'''

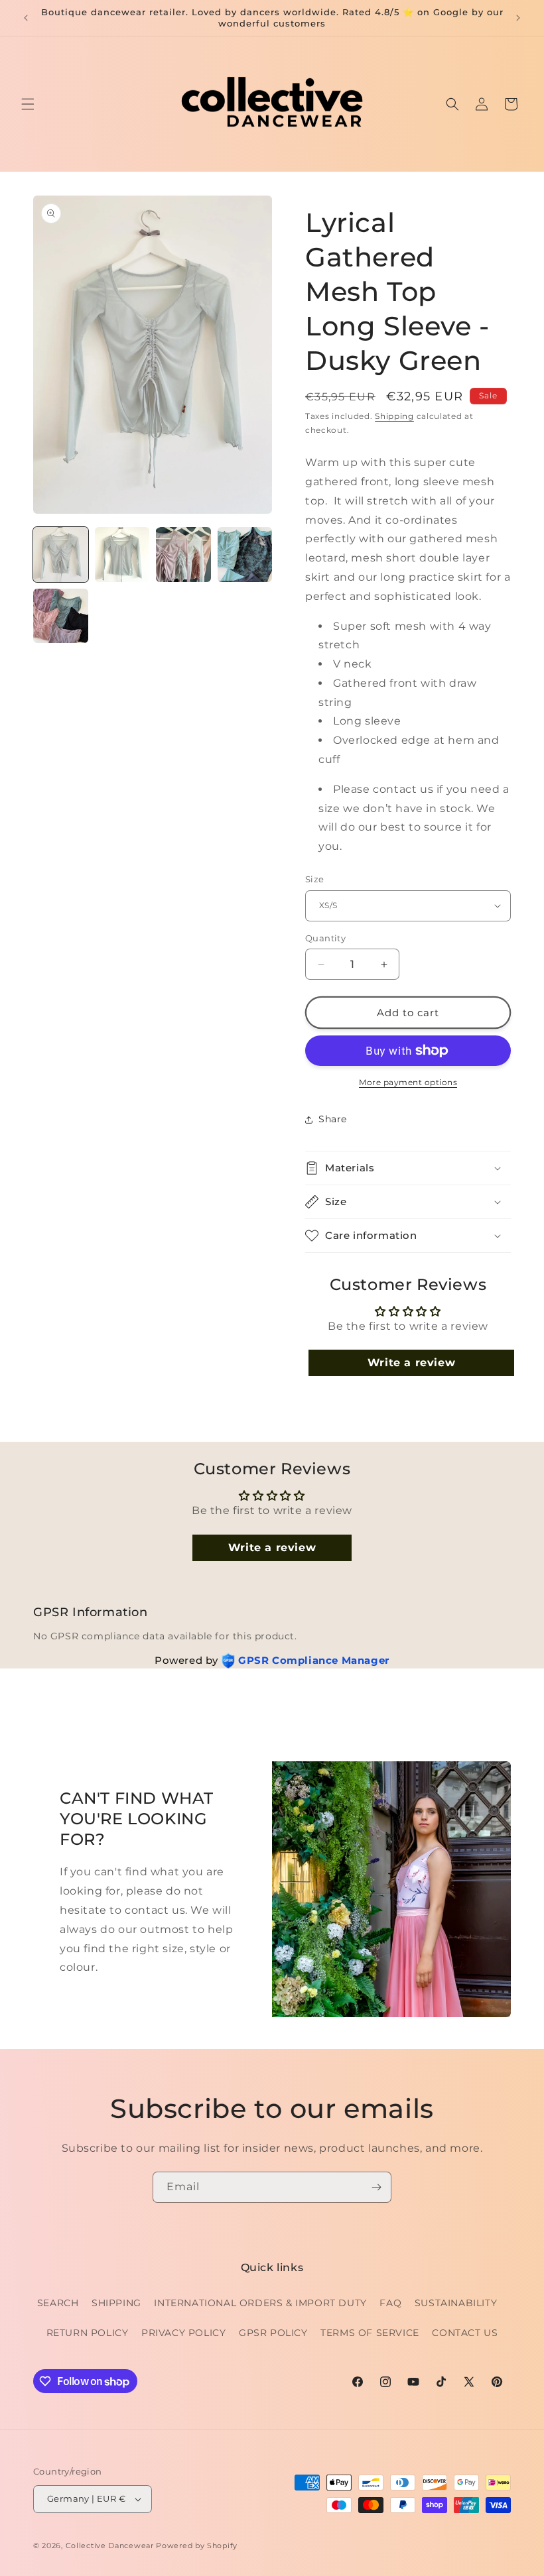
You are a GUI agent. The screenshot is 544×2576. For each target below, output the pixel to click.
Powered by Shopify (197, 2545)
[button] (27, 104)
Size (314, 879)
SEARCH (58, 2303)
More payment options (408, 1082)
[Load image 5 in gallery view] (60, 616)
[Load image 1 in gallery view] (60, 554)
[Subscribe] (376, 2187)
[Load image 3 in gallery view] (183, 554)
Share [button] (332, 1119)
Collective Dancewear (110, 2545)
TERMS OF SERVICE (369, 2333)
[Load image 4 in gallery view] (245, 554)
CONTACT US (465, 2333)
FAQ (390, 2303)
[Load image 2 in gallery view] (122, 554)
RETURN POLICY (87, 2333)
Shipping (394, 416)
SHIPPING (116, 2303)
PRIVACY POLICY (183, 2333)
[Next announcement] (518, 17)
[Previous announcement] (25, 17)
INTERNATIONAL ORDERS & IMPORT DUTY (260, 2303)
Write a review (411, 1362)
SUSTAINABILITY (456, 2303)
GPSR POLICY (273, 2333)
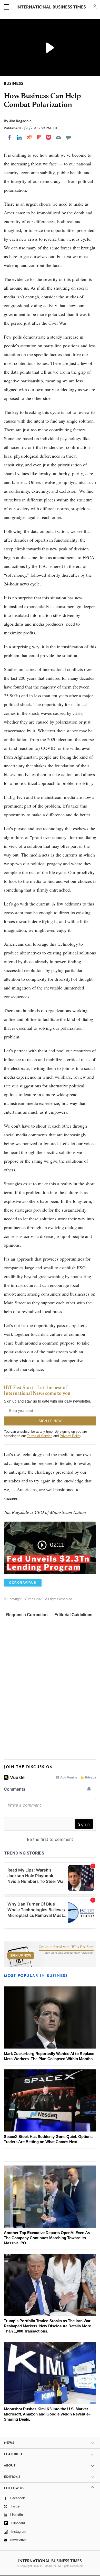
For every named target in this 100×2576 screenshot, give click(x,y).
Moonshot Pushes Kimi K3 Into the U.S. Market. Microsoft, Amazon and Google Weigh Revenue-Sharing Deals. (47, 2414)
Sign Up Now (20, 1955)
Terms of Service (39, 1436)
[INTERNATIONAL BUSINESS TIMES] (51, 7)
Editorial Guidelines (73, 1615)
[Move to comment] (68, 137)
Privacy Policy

'''

**The task:**
In the listing above, count every line that contains "screenshot". Respond with the number alone.

**Output of the task:**
2